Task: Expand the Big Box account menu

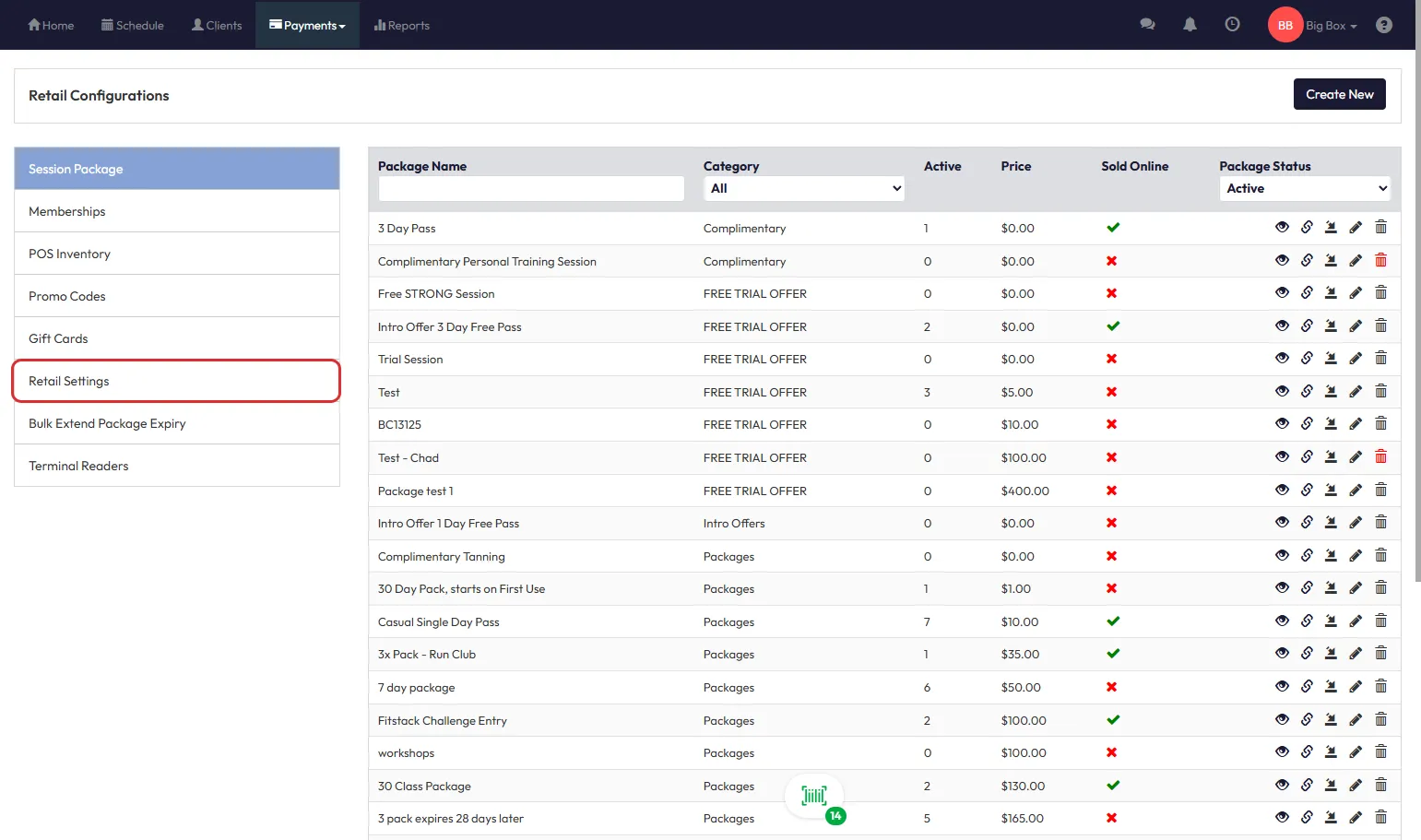Action: [x=1331, y=26]
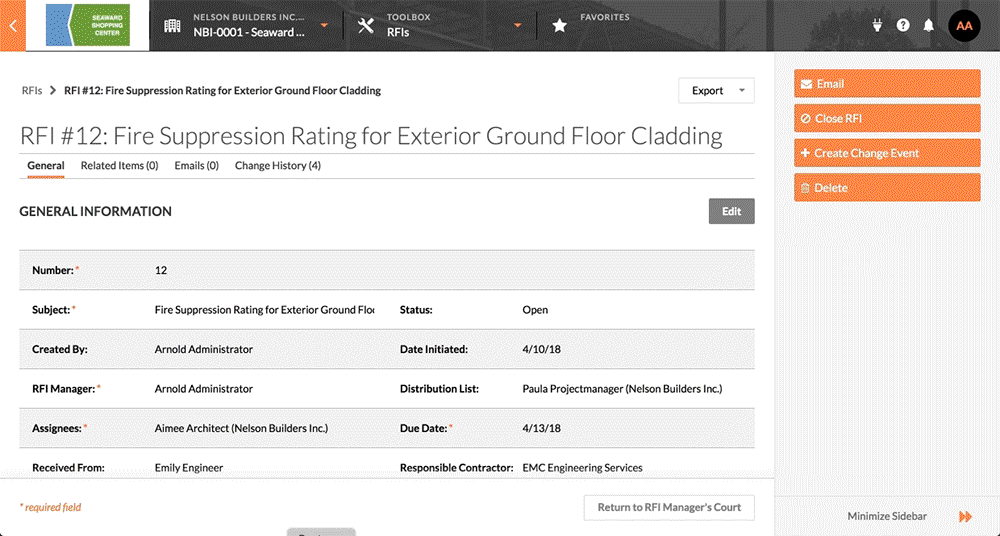The height and width of the screenshot is (536, 1000).
Task: Switch to Change History tab
Action: click(277, 166)
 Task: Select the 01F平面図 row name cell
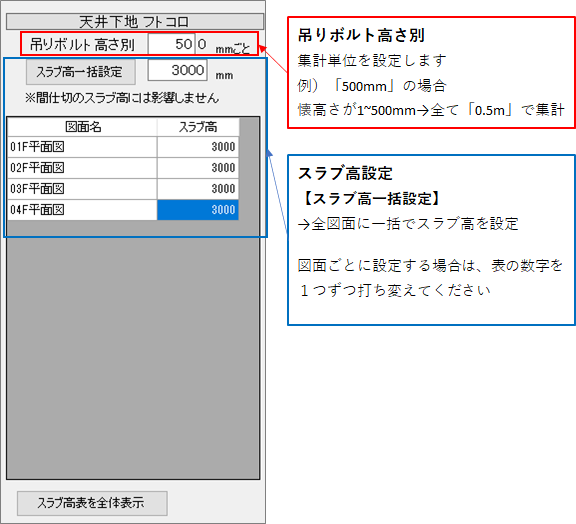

## TASK INSTRUCTIONS:
From the first line to the last, repeat the listing exactly and skip its images.

## RESULT FOR THIS EXERCISE:
Task: Expand the Big Box account menu

Action: [x=1331, y=26]
The height and width of the screenshot is (536, 1000).
Task: Switch to Change History tab
Action: click(277, 166)
 Task: Select the 01F平面図 row name cell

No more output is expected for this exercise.